═══ EXTRACTED INFORMATION ═══

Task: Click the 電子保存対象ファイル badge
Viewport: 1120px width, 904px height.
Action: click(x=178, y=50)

═══
═══ EXTRACTED INFORMATION ═══

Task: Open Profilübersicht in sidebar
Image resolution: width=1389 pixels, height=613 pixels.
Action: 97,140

═══

**GIVEN INSTRUCTION**
Print the stretch of records from the line containing "Task: Open Profilübersicht in sidebar" through the line containing "Action: 97,140", reproducing each line without any change.

**COMPLETE OUTPUT**
Task: Open Profilübersicht in sidebar
Image resolution: width=1389 pixels, height=613 pixels.
Action: 97,140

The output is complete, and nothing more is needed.